--- Vorliegende Datensätze ---
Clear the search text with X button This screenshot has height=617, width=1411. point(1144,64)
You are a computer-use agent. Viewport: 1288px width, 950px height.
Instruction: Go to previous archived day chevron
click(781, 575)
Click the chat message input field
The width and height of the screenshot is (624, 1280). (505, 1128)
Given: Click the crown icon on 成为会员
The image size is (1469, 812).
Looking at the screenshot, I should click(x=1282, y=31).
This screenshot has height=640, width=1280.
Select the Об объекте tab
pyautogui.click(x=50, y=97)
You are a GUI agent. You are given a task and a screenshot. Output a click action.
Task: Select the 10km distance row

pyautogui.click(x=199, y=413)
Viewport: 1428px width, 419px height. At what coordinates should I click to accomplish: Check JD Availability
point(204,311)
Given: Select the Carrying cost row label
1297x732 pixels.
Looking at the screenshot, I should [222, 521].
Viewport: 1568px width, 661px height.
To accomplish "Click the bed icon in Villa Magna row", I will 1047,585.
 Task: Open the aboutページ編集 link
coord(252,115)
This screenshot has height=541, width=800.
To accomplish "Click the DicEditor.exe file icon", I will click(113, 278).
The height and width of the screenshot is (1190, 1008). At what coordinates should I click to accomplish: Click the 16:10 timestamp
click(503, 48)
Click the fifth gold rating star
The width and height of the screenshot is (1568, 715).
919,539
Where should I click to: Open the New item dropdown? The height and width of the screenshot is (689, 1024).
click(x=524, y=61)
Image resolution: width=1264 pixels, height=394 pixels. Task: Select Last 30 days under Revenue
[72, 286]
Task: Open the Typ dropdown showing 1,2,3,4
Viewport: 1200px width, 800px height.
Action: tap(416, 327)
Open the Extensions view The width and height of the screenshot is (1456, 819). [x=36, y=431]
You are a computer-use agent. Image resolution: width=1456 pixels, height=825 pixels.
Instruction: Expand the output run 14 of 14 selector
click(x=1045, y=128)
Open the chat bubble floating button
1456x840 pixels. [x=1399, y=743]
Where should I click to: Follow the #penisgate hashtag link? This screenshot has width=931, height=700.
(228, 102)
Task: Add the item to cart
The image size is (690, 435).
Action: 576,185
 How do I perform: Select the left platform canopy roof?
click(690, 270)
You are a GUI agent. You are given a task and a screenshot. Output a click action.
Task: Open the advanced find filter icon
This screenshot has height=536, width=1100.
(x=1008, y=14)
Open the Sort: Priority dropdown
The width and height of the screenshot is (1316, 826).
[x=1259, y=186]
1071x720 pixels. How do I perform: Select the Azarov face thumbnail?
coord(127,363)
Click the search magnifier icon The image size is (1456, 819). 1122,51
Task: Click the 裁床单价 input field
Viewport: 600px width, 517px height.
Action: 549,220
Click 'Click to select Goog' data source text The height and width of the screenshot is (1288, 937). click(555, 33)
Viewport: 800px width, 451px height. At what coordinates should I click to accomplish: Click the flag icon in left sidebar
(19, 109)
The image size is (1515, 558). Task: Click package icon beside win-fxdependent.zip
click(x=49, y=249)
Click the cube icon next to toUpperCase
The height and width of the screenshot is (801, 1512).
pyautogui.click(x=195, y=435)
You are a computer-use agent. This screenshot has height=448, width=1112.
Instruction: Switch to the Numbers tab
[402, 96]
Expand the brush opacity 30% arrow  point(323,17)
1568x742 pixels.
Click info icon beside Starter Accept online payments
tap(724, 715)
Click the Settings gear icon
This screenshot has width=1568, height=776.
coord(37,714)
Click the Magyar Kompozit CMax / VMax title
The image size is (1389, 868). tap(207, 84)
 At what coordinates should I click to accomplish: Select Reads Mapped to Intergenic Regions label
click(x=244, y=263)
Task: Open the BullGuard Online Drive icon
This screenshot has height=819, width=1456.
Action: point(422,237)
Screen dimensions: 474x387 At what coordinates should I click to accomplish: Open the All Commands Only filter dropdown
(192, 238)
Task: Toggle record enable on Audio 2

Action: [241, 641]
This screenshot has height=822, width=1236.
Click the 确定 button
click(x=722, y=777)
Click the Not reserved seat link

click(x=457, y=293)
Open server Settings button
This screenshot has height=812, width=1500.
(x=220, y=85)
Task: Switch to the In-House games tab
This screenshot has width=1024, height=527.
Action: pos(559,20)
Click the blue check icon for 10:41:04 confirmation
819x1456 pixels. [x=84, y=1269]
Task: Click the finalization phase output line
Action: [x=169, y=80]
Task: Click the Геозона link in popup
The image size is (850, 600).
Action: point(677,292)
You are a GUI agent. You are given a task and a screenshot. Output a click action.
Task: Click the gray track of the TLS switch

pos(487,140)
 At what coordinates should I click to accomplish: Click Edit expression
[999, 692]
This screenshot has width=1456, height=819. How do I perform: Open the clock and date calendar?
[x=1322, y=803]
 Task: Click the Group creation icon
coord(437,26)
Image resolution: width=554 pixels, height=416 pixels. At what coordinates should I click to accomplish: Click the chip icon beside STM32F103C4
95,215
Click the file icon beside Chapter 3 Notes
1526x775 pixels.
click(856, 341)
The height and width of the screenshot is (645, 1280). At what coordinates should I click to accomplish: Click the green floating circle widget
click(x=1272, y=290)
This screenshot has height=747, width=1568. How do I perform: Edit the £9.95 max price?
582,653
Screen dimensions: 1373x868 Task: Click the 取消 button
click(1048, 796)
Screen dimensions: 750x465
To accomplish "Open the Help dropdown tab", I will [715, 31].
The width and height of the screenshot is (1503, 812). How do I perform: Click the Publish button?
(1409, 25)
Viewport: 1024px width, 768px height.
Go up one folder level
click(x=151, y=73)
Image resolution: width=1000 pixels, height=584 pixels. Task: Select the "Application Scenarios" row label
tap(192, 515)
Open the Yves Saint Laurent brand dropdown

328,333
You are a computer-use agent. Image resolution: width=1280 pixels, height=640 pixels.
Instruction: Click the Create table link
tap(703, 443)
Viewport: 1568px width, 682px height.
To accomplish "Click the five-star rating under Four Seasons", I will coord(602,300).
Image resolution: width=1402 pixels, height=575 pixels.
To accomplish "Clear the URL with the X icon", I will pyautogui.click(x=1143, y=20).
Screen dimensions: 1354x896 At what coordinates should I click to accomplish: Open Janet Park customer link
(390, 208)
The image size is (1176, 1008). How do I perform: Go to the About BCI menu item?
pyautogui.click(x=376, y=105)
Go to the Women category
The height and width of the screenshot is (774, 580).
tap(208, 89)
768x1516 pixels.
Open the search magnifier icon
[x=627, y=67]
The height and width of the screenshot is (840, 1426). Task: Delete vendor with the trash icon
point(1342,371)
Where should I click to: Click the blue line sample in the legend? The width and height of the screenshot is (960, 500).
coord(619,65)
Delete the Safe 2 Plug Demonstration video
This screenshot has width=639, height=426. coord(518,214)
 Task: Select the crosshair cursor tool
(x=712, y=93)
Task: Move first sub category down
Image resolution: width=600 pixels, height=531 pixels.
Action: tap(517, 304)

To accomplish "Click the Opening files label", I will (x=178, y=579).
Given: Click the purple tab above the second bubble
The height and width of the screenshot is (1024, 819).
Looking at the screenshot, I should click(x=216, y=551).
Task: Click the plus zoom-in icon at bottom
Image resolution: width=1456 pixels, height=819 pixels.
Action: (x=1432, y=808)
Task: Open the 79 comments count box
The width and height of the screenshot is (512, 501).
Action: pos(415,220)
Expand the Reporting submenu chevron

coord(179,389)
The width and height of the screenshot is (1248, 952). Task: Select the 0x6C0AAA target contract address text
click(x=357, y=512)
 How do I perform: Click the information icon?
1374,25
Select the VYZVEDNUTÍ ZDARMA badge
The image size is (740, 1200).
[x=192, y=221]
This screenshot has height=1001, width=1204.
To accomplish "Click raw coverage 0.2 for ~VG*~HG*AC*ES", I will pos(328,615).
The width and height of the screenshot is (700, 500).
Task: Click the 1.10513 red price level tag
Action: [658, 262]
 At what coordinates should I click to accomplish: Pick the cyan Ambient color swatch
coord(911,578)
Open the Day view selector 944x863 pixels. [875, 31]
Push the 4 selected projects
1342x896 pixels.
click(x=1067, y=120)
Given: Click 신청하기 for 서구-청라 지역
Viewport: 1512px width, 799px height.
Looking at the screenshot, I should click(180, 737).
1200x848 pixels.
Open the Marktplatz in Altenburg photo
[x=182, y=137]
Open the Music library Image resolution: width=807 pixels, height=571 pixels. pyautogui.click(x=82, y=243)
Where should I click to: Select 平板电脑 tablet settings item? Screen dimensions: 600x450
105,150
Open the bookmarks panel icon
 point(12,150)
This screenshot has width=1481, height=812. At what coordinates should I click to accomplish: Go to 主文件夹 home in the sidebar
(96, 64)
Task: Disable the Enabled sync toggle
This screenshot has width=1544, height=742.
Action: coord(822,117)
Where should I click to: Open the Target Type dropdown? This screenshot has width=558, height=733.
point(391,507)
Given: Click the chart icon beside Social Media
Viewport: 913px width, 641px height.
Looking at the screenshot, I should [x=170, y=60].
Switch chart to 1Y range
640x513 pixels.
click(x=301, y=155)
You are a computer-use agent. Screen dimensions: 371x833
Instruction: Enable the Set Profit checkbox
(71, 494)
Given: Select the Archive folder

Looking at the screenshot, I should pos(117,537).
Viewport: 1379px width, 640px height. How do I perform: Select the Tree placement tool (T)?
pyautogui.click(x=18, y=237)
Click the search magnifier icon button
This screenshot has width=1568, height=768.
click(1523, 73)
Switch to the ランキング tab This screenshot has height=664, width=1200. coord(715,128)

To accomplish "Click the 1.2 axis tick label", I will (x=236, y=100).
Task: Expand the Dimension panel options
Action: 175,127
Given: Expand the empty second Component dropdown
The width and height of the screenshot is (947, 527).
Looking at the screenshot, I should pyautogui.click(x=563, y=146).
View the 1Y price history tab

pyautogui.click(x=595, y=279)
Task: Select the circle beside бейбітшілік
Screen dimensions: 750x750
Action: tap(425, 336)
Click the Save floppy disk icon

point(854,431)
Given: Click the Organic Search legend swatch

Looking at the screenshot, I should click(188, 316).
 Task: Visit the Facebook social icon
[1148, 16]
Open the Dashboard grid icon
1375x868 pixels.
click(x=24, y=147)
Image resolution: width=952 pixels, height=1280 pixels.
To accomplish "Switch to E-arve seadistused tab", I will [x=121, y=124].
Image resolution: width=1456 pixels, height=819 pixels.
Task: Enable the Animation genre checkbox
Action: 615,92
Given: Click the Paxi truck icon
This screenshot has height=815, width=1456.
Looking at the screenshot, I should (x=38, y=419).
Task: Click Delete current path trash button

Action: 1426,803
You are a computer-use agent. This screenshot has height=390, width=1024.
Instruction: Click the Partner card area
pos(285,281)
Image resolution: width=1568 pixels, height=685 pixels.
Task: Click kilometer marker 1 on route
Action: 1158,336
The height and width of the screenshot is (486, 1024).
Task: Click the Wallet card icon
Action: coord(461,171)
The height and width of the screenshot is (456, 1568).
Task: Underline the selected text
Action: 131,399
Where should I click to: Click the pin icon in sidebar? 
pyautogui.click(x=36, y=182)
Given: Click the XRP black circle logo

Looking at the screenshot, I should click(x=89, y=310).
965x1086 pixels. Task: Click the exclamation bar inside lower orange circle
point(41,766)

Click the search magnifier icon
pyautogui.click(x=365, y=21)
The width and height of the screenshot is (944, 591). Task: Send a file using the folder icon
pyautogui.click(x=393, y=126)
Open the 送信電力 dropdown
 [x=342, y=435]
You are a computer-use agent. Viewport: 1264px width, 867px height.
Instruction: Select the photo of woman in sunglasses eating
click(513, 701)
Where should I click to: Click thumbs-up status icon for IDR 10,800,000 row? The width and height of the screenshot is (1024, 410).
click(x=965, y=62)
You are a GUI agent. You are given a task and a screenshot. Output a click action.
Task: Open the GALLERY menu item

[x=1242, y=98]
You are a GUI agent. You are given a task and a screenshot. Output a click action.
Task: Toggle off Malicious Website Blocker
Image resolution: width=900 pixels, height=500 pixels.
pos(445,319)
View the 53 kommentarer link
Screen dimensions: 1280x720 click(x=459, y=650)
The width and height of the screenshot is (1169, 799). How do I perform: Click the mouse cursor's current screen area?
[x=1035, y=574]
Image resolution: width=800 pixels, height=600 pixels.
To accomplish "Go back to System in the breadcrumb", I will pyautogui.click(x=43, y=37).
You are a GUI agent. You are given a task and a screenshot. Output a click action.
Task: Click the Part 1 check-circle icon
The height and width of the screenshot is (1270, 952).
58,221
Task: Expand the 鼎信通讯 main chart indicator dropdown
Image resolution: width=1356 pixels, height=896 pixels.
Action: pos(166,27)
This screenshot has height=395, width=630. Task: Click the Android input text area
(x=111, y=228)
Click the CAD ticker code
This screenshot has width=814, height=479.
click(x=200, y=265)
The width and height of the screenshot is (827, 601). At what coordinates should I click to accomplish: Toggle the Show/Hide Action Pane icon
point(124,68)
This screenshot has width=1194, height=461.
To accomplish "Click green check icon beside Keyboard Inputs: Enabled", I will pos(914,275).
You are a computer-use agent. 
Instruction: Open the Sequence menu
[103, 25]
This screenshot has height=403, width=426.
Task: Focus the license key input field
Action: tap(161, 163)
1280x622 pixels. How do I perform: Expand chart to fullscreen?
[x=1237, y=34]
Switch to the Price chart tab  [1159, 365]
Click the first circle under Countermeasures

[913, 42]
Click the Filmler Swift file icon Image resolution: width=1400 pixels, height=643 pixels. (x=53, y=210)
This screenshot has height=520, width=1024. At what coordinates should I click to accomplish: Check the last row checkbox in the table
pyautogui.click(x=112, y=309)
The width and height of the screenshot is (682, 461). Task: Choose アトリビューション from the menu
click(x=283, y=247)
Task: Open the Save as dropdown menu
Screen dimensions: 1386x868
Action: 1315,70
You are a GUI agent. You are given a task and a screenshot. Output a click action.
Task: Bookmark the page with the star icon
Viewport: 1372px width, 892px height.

--- Gegebene Aufgabe ---
Benenne in den Zeilen von der Zeile mit „Open server Settings button“ bis einschließlich der Zeile mit „Action: [x=169, y=80]“ das Wort „blue“ in „green“ um. Gib nur diese Zeilen wieder und lass alles andere unverändert.

--- Lösung ---
Open server Settings button
This screenshot has height=812, width=1500.
(x=220, y=85)
Task: Switch to the In-House games tab
This screenshot has width=1024, height=527.
Action: pos(559,20)
Click the green check icon for 10:41:04 confirmation
819x1456 pixels. [x=84, y=1269]
Task: Click the finalization phase output line
Action: [x=169, y=80]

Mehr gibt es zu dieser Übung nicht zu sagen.